### Data supplied
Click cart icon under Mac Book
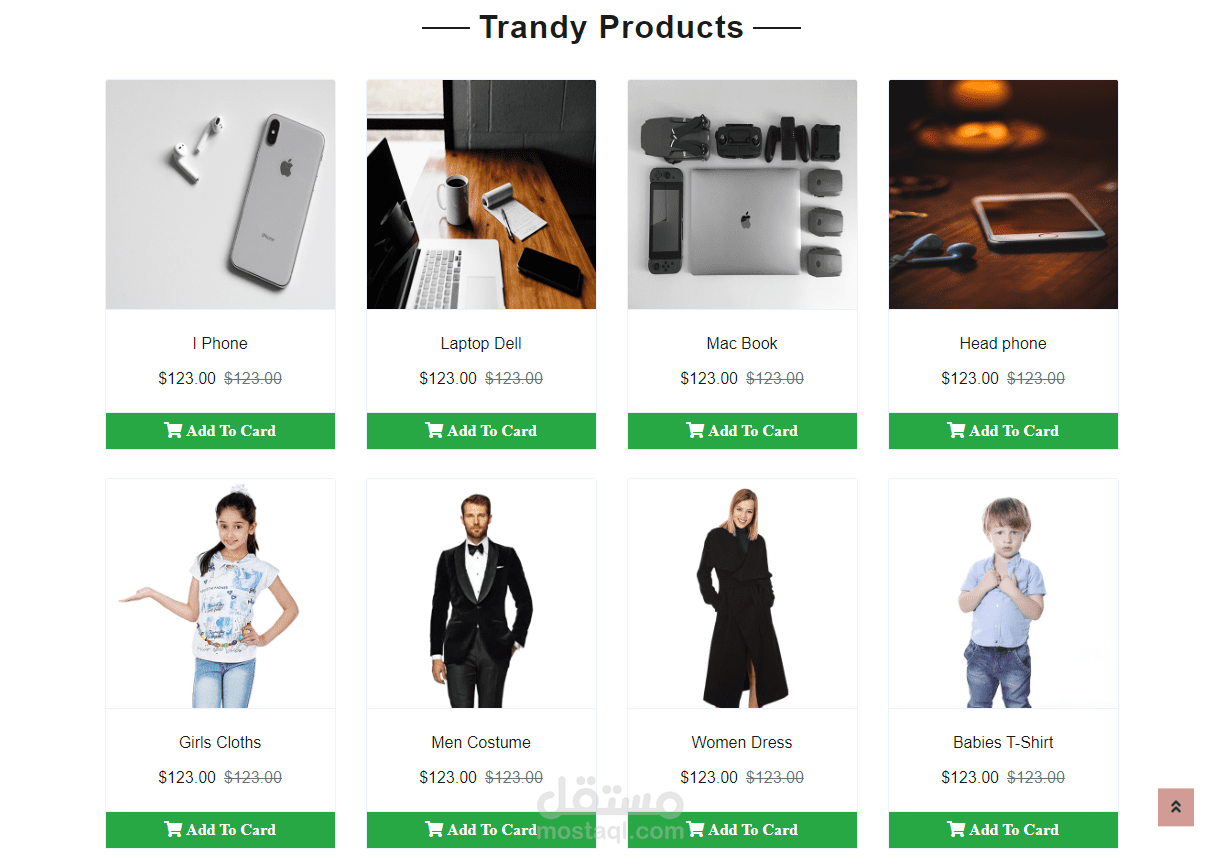This screenshot has width=1222, height=861. 695,431
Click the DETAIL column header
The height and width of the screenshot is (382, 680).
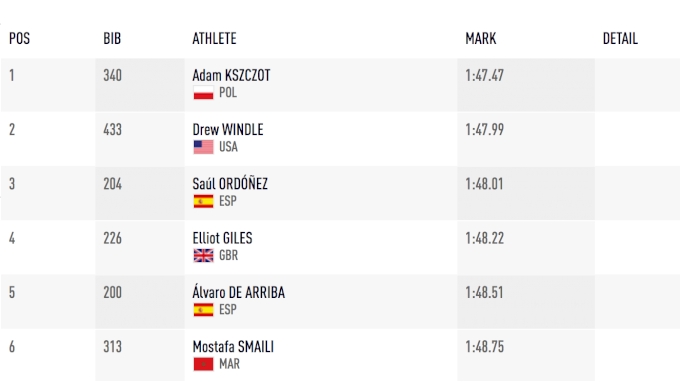620,39
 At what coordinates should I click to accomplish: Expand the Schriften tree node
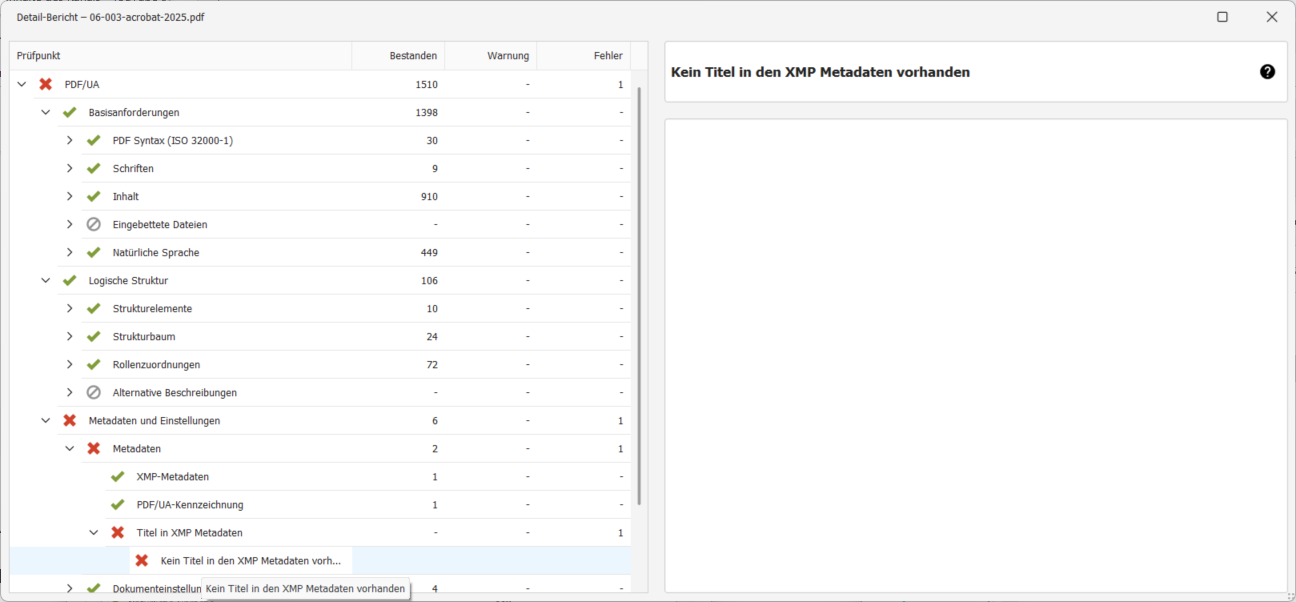tap(70, 169)

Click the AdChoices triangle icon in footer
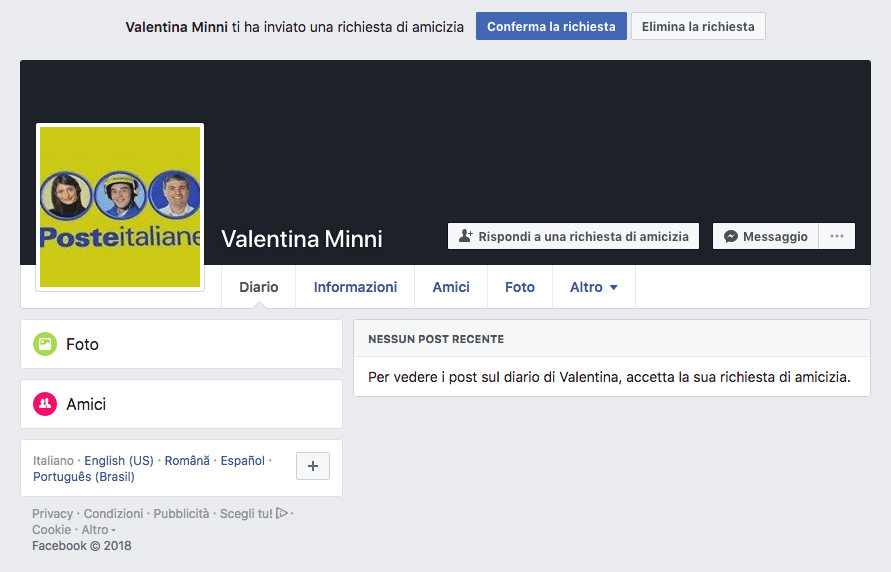pos(282,513)
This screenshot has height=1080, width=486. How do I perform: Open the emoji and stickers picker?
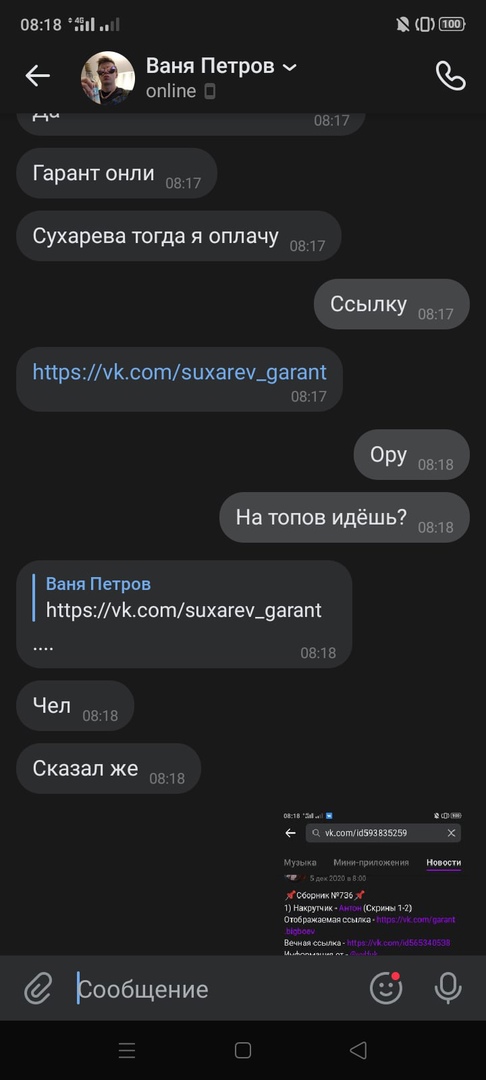(386, 988)
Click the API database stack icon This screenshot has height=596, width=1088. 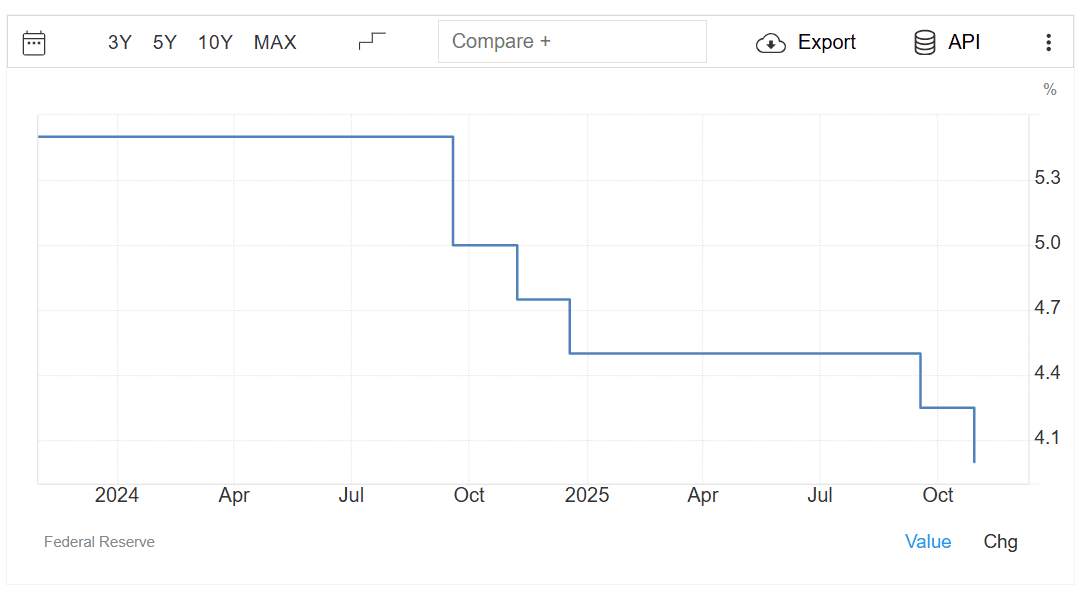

### To do
Copy every record exactly as written, leaving out the pictures.

### Worked solution
Click cart icon under Mac Book
This screenshot has width=1222, height=861. 695,431
Click the DETAIL column header
The height and width of the screenshot is (382, 680).
620,39
 At what coordinates should I click to accomplish: Expand the Schriften tree node
tap(70, 169)

Click the AdChoices triangle icon in footer
pos(282,513)
This screenshot has height=1080, width=486. How do I perform: Open the emoji and stickers picker?
(386, 988)
Click the API database stack icon This screenshot has height=596, width=1088. 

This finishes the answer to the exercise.